▶ **Brief**
Reproduce the following records verbatim, preserving every line as it appears.
###
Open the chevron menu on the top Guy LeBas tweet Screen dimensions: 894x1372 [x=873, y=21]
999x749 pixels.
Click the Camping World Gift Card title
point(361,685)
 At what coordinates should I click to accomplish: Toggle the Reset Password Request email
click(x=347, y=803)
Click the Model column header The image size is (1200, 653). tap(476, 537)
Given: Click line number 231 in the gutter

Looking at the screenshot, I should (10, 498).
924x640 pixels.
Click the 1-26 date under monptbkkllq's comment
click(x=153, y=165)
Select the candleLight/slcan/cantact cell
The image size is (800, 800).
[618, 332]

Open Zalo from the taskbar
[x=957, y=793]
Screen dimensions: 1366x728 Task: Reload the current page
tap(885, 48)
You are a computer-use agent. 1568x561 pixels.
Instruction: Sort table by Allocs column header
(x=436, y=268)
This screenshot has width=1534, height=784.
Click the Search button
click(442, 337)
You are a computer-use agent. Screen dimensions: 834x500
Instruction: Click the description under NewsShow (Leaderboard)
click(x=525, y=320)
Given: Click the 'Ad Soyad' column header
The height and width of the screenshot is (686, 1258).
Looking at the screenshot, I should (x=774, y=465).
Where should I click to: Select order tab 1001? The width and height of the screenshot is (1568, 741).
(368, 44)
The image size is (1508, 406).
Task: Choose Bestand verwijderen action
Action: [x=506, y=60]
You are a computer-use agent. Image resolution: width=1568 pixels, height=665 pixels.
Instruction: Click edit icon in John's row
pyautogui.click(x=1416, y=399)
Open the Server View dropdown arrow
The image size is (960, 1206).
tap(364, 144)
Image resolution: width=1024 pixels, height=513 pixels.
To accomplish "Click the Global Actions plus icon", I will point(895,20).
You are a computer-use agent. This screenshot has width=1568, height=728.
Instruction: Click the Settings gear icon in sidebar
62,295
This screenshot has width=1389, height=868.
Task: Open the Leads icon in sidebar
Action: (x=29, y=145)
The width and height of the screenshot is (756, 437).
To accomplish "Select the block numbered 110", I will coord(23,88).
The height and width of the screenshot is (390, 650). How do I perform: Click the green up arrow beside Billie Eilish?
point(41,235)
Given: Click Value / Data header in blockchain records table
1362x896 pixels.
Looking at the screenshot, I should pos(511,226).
###
▶ **Solution**
Open the chevron menu on the top Guy LeBas tweet Screen dimensions: 894x1372 [x=873, y=21]
999x749 pixels.
Click the Camping World Gift Card title
point(361,685)
 At what coordinates should I click to accomplish: Toggle the Reset Password Request email
click(x=347, y=803)
Click the Model column header The image size is (1200, 653). tap(476, 537)
Given: Click line number 231 in the gutter

Looking at the screenshot, I should (10, 498).
924x640 pixels.
Click the 1-26 date under monptbkkllq's comment
click(x=153, y=165)
Select the candleLight/slcan/cantact cell
The image size is (800, 800).
[618, 332]

Open Zalo from the taskbar
[x=957, y=793]
Screen dimensions: 1366x728 Task: Reload the current page
tap(885, 48)
You are a computer-use agent. 1568x561 pixels.
Instruction: Sort table by Allocs column header
(x=436, y=268)
This screenshot has width=1534, height=784.
Click the Search button
click(442, 337)
You are a computer-use agent. Screen dimensions: 834x500
Instruction: Click the description under NewsShow (Leaderboard)
click(x=525, y=320)
Given: Click the 'Ad Soyad' column header
The height and width of the screenshot is (686, 1258).
Looking at the screenshot, I should (x=774, y=465).
Where should I click to: Select order tab 1001? The width and height of the screenshot is (1568, 741).
(368, 44)
The image size is (1508, 406).
Task: Choose Bestand verwijderen action
Action: [x=506, y=60]
You are a computer-use agent. Image resolution: width=1568 pixels, height=665 pixels.
Instruction: Click edit icon in John's row
pyautogui.click(x=1416, y=399)
Open the Server View dropdown arrow
The image size is (960, 1206).
tap(364, 144)
Image resolution: width=1024 pixels, height=513 pixels.
To accomplish "Click the Global Actions plus icon", I will point(895,20).
You are a computer-use agent. This screenshot has width=1568, height=728.
Instruction: Click the Settings gear icon in sidebar
62,295
This screenshot has width=1389, height=868.
Task: Open the Leads icon in sidebar
Action: (x=29, y=145)
The width and height of the screenshot is (756, 437).
To accomplish "Select the block numbered 110", I will coord(23,88).
The height and width of the screenshot is (390, 650). How do I perform: Click the green up arrow beside Billie Eilish?
point(41,235)
Given: Click Value / Data header in blockchain records table
1362x896 pixels.
Looking at the screenshot, I should pos(511,226).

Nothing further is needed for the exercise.